Over the years things have changed a great deal. I remember Christmas’ where our stockings had hard candy, an orange and some peanuts in shells. Sometimes our one or two gifts were second-hand but they were gifts and we gave thanks.
Recently, I have been hearing many older people talk about how difficult it is to know what to give to grandchildren who seem to have everything and often forget to give thanks. Yet the grandparents think they should continue to shop and hope that they might find something that is appreciated.
So, I thought I would share with you some of the ways that I have changed my “shoulds” to new ways that are more reasonable and achievable.
First of all, I don’t purchase Christmas gifts for grandchildren over the age of eighteen years. Most of them have incomes and tend to purchase what they want when they want it. Christmas for them is often an extremely busy time that is filled with so many gifts. Frequently, I would find out that they either had what I had wrapped for them (or a more sophisticated model),or didn’t have a need for it.

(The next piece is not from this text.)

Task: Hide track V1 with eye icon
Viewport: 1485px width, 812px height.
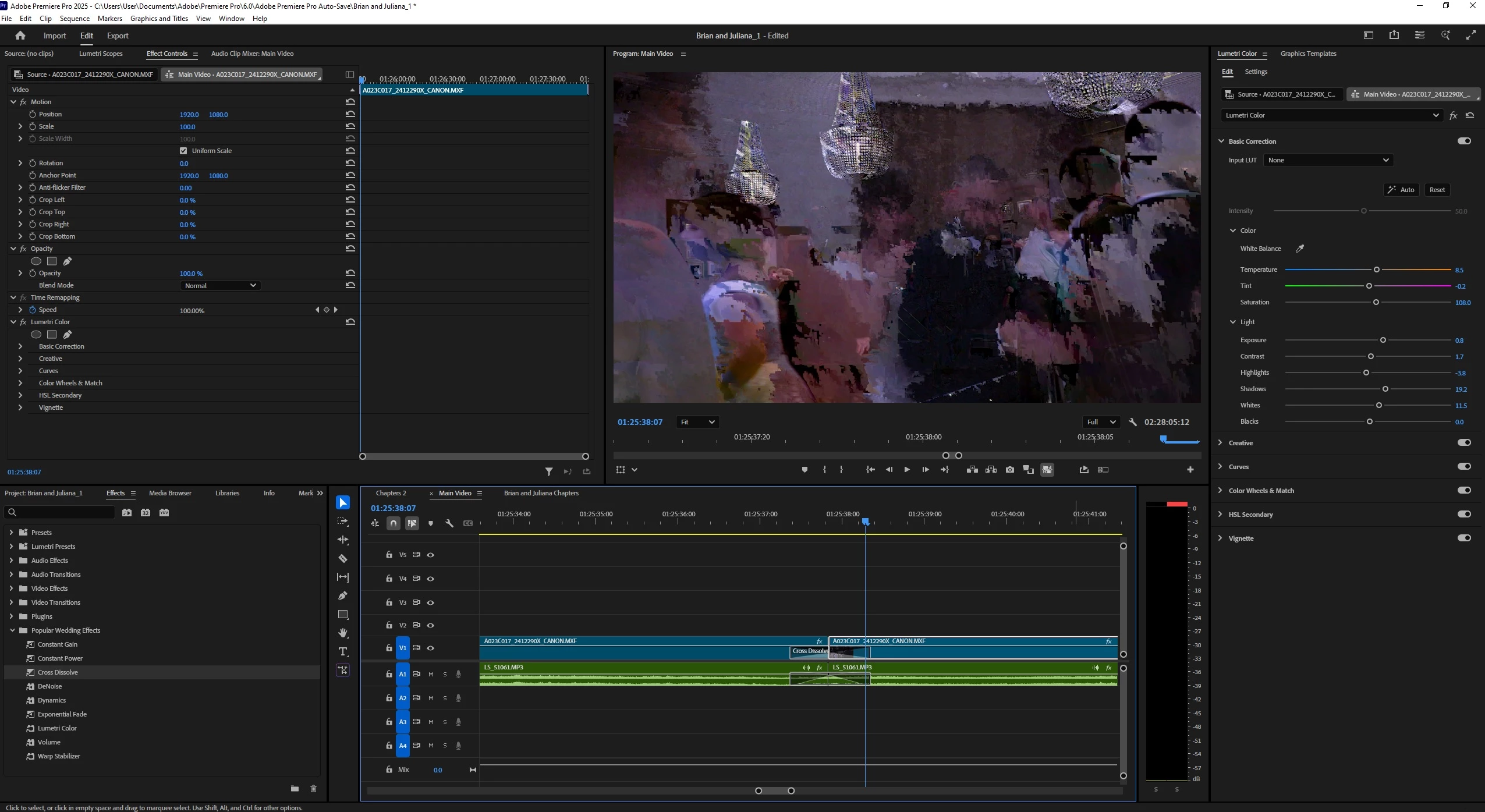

If I am spending some time with the grandchild over Christmas, I instead bake something for them. This is always appreciated and gives both the giver and receiver some joy.
Children under the age of eighteen receive educational gifts – like books or games or science kits for Christmas. These items don’t usually break and can provide hours of entertainment as well as imparting knowledge and stirring up curiosity.
Birthdays are a different situation. All of my grandchildren, despite their ages, receive a gift card (usually for ice cream treats or online purchasing) but only if they have sent me their current address and thanked me for the gift card.
I believe that birthdays are a very unique and personal time and because there are usually fewer gifts given, the gift cards are welcomed.
I remember well the thank you that I received from one of my granddaughters a few years ago that read something like this: “Dear Grandma. Thank you for supporting my chocolate addiction!”. Interesting as I first read it through my eyes as a therapist but then saw the humour in it!
You might think this is a rather strange article for Thanksgiving weekend but this year I thought it would be important to think about how we often are caught in the “shoulds” of life. We should be thankful. We should give things to our grandchildren no matter what their response. We should serve turkey on Thanksgiving Day. We should…. We should….we should!
This Thanksgiving why not re-think everything? What are the things that you are truly grateful for? What things are you doing that are not effective or wise? How can you re-adjust your heart so that you give and receive in a spirit of grace?
Have a wonderful Thanksgiving! (Not just this weekend but all year long).